In my inaugural post on “Grub first,” I wrote about Rosh Hashanah, my favorite holiday of the year. The Jewish New Year begins this year at sundown on Wednesday, September 8th, on my second day of classes. I did not discuss at length in that first post the holiday that follows Rosh Hashanah, Yom Kippur, perhaps for the obvious reason that Yom Kippur, the holy Day of Atonement, is defined by an absence of food. No food, no “Grub.” Right?

Not quite.

Yom Kippur is a hugely significant holiday in the Jewish faith, but it is not one that most secular-but-selectively-observant Jews like myself look forward to. A day of starvation and lengthy synagogue services do not a joyous people make, after all. Even the anticipation of the lavish break-fast to come seems incapable of tempering the austerity of the holiday, and so I have come to consider Yom Kippur the “less fun and more painful” twin of Rosh Hashanah, sweet and vivacious as she is.

As a 10- or 11-year-old, my Hebrew school friends and I decided to join our parents in the annual fast of Yom Kippur. A day without food seemed to us a fun challenge, a feat to later brag about to our goyish friends. We wouldn’t be attending school anyways (score!), so why not test our capability to do without that which was so readily available the other 364 days of the year?

In the years since my struggles with eating first began, Yom Kippur has taken on new meaning for me.
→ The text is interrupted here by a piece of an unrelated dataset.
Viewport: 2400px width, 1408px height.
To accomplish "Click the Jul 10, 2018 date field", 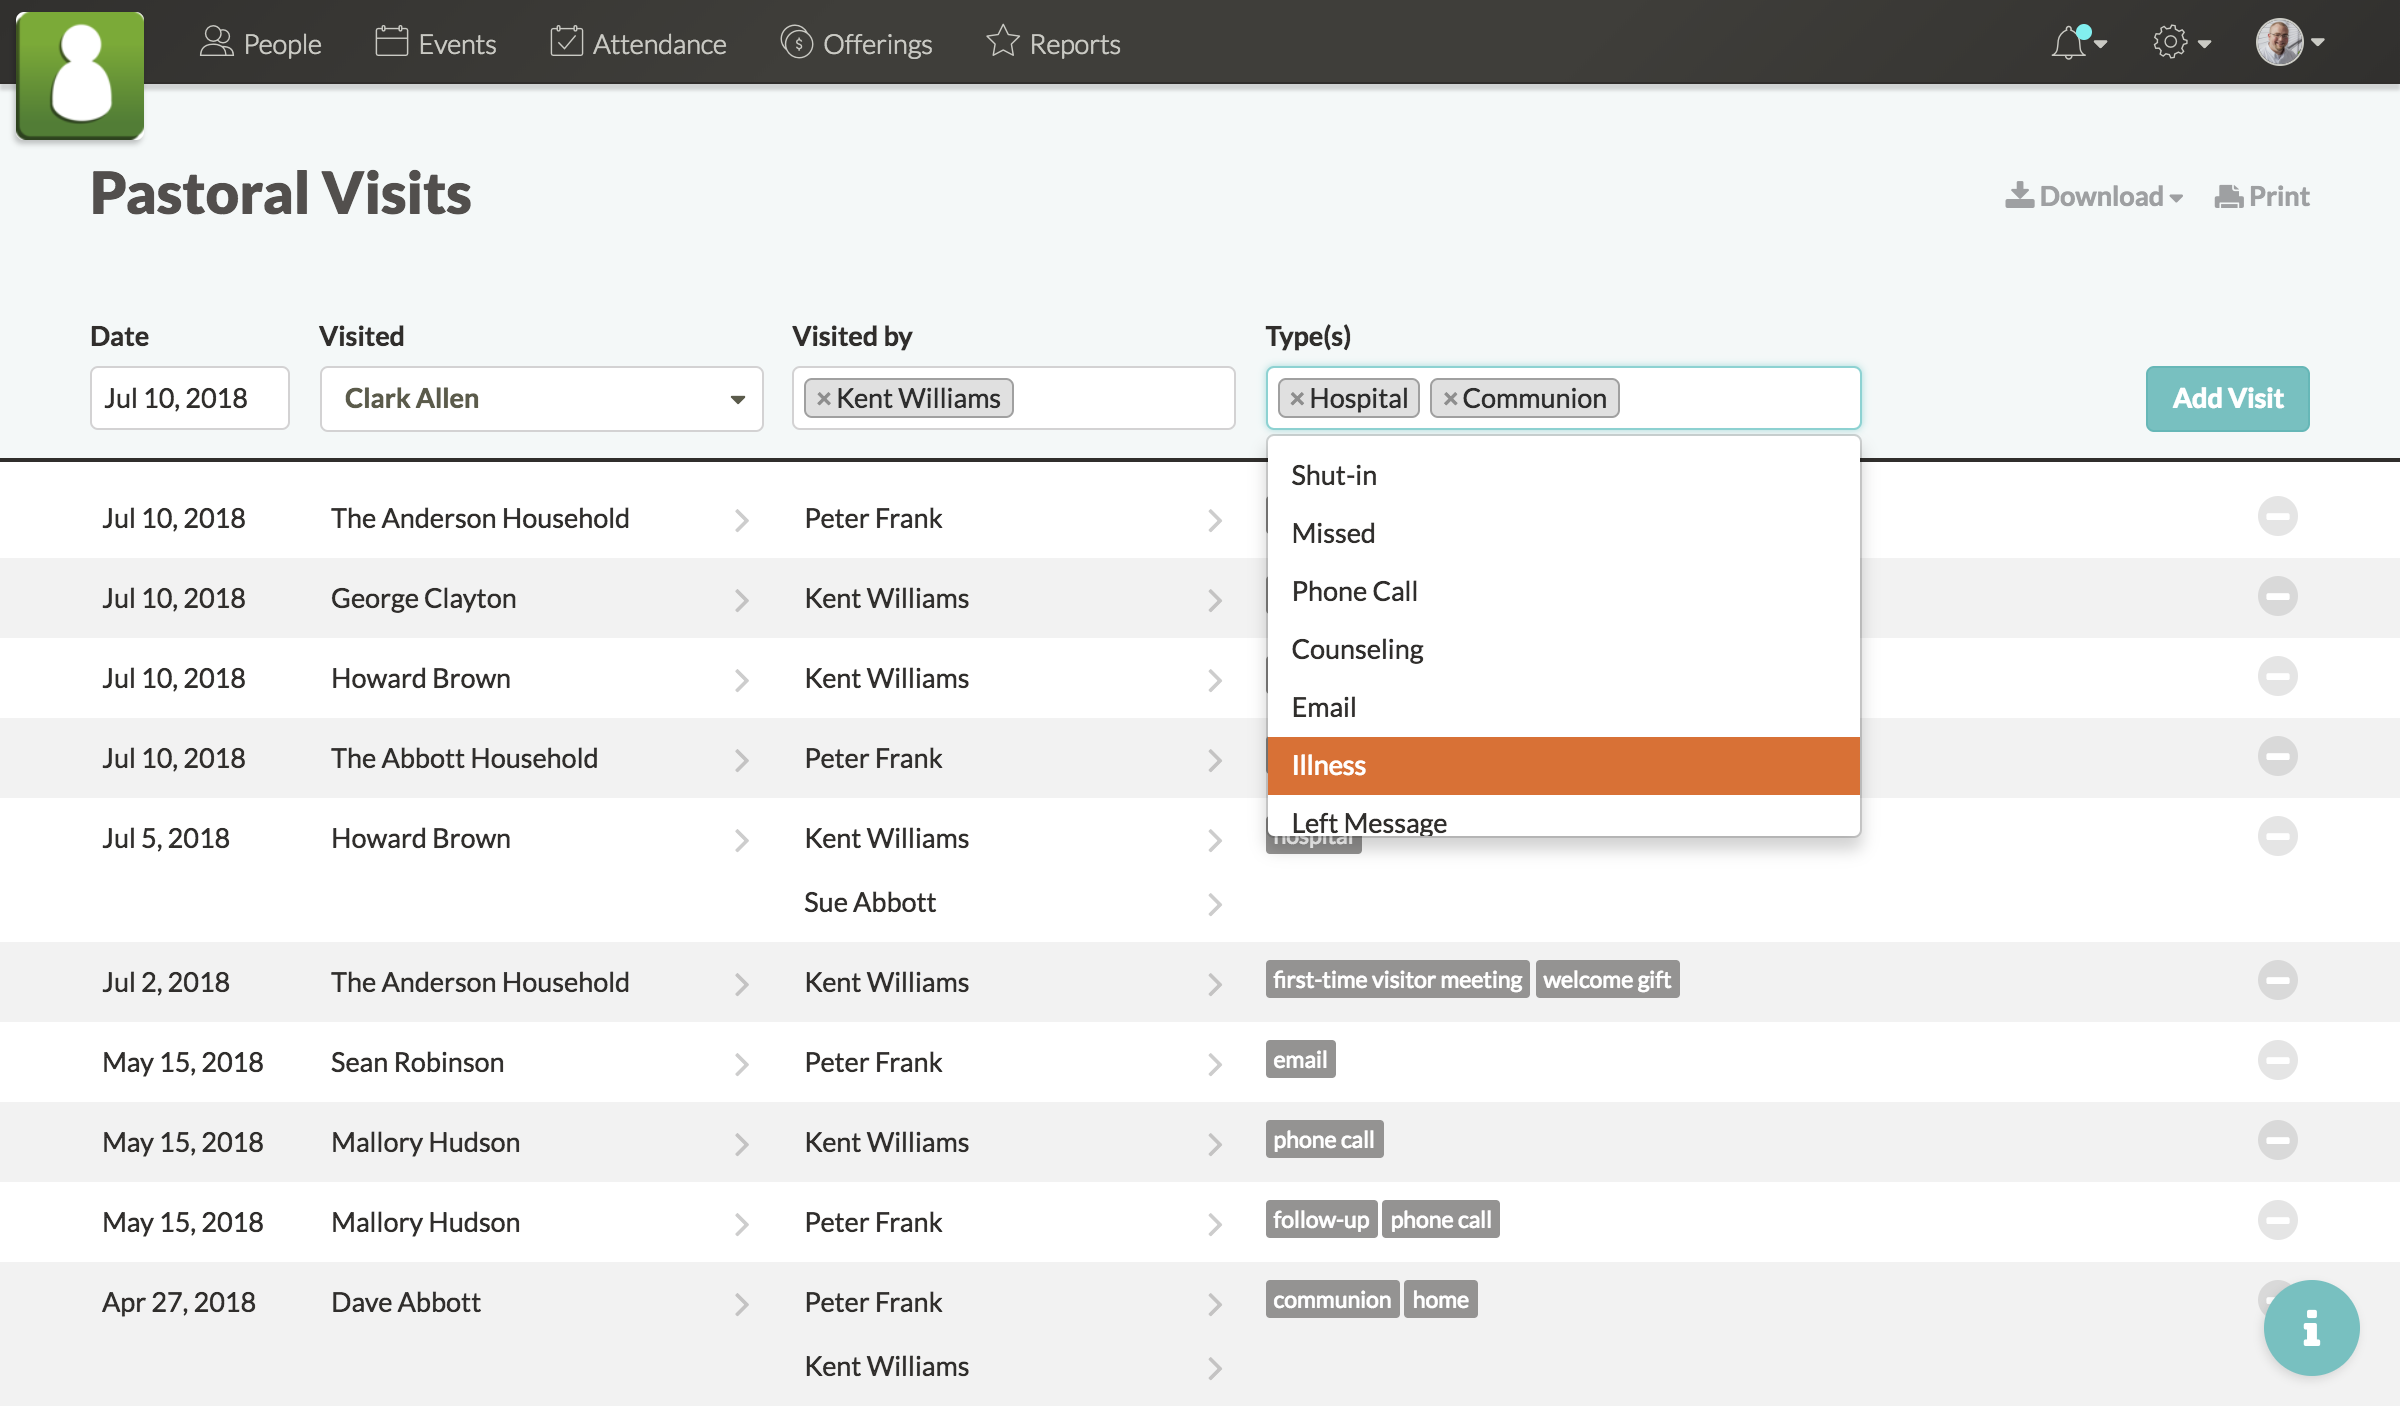I will [x=189, y=398].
Yom Kippur is no longer the day in which I starve and am miserable, but has become the day in which I starve and am miserable, as well as an emotional wreck.

The first year I fasted for Yom Kippur post-E.D. drama, I felt a deep sadness that could only be attributed to such a blatant reminder of what restricting my food intake as an anorexic had felt like. Lying in the bath tub, conscious of my gnawing hunger and empty stomach, I felt as though my emotions had dressed themselves in gaudy costume jewelry and put on an extravagant show for a reluctant audience of one– myself.

I also felt, to my surprise, lonely and alone. No matter that my family was fighting the same hunger pangs just downstairs, my empty stomach had reduced my surroundings to mere white noise. All that mattered was the ridiculous performance my feelings had worked up, sadness trailing loneliness across the stage.

I can’t blame Yom Kippur for the Mardi Gras celebration my emotions so kindly put on, but that incident and the Yom Kippurs since have reminded me that hunger remains a personal and emotional experience for me, regardless if it is sanctioned by the religion I was born into.

Hunger reminds me that I once ceded control of a need so instinctual I have been doing it since birth to disordered thinking. That, sometime after my 16th birthday, I lost the ability to eat without attaching emotion to the act. Hunger is a mournful reminder that I am still, despite greater insight and growth, a card-carrying member of the “eating disordered.” That, despite my current ability to eat dessert without guilt and butter without fear, I can never reverse the hyperawareness of food and body that pre-adolescent Sarah did not have.

There exist myriad opinions on the question of ritual fasting for people who have struggled with eating disorders; I have my own as well. I have in the past year or so come to the conclusion that doing without for Yom Kippur is too much too soon for me. I can’t fast without getting caught up in the heady and emotional nature of controlled starvation.

At least not yet.

I do not believe that I will ever forget that one serving of skim milk has 90 calories, and a slice of bread 70-100. But I do believe in recovery, although it is often elusive to me.

With enough stability in my recovery and years behind me, I have faith that abstaining from food for Yom Kippur, or for, say, a fasting glucose test, will be no different than it would for anyone else.

Until that time, though, I will eat on Yom Kippur as I do the rest of the year, and know that my atonement means as much as any else’s.

Shana Tova Umetukah. A good and sweet year!